The original climate change warnings that only smoldered in the 1980s and 1990s were the result of more primitive tools, those that projected a linear rise. The evidences for faster accelerating along the various predicted climate-change-impacts … of the growing oh-my-god-manifold has really just begun recent to the ~ 10 to 15 years.
Imho, that's causing some lag in the response pattern of behavior. Human civility is (obviously) vast compared to a single individual, thus the adaptation to change rate will be slower. Groups being faster than the throng... and the throng much faster than the society. Etc.
Also, you know ... there's always been a kind of necessary "wait and see" aspect with the climate change response - not the same thing as denial, a different sociological/psychological response, though related.
My take on humanity ( and I say 'humanity,' because it is the human response to uncertainty - ) now that I am middle age and have suffered the vicissitudes of this crazy circus for awhile ...is that when presented with a dire warnings of rates of change, those that are not fixed, thus, lack a predictable end game - there's a kind of scatter plot of reaction types that will happen - invitation to the speculation game. The journey thus far has fed both the healthy skepticism, AND, denial sides of the aisle.
But it is also compounded when the science ambit that is reporting the change can only admit that their theoretical work, as far as what it will mean for a future, isn't known to a very good precision.
For "denialism" it doesn't take a PHD in sociology to see how that motivates suspicion. For the other, it looks like agenda either way.
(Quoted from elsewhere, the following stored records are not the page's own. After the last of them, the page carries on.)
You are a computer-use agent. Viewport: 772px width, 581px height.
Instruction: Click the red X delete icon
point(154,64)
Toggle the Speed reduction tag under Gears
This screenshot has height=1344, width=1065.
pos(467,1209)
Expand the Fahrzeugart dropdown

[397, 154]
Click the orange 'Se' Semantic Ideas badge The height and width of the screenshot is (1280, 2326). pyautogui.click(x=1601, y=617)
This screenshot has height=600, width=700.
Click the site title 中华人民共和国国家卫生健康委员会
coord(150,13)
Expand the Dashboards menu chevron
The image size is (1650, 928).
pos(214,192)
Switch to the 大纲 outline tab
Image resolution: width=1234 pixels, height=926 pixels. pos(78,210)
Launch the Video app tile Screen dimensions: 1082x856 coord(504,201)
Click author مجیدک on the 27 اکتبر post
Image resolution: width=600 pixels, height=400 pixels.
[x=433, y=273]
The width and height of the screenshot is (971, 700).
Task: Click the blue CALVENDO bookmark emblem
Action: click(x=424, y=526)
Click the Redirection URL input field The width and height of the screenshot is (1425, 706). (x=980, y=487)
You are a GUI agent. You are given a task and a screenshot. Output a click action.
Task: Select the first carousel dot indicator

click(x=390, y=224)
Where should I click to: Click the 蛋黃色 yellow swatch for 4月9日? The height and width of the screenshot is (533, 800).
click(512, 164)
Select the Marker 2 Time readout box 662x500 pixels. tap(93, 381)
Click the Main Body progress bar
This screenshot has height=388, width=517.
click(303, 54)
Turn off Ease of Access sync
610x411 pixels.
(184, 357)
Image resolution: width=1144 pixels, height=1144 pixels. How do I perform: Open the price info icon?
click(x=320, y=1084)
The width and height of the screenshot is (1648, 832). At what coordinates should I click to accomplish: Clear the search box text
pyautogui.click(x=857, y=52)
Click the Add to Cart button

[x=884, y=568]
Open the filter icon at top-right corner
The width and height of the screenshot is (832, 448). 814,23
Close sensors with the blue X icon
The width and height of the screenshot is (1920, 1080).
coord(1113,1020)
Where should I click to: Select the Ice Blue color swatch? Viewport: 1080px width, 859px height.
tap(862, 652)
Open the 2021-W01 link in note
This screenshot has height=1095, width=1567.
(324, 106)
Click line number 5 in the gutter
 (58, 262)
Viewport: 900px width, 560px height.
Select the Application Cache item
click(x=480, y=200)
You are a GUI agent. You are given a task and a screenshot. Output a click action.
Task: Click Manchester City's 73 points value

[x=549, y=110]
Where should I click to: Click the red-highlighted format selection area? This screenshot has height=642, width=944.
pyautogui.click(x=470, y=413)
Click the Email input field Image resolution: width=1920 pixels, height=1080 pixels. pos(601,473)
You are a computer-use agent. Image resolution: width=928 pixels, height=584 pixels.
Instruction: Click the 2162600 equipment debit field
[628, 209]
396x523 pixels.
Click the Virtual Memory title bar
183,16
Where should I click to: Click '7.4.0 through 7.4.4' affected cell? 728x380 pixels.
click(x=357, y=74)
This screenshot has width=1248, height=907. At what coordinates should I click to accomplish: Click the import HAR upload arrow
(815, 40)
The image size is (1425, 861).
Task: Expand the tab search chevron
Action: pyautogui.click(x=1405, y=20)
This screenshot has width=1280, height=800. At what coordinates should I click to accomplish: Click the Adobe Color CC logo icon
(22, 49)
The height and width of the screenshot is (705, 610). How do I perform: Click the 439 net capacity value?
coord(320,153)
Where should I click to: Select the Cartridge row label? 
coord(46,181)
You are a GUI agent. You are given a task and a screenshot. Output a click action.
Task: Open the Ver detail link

I have opined around this social media and elsewhere ... you know what the real problem with Global Climate Change is? It's that it doesn't have very obvious 'corporeal advocates.' What I mean by that, it doesn't directly appeal to any of the natural senses. One does not readily see, hear, smell, touch or taste it. At least spanning the onset decades, it never had. Only until more recently, the phenomenon itself is just beginning to be felt, or in scenery, what is heard or smelled. Taste? Ha, that may not happen until we're eating Soylent Green.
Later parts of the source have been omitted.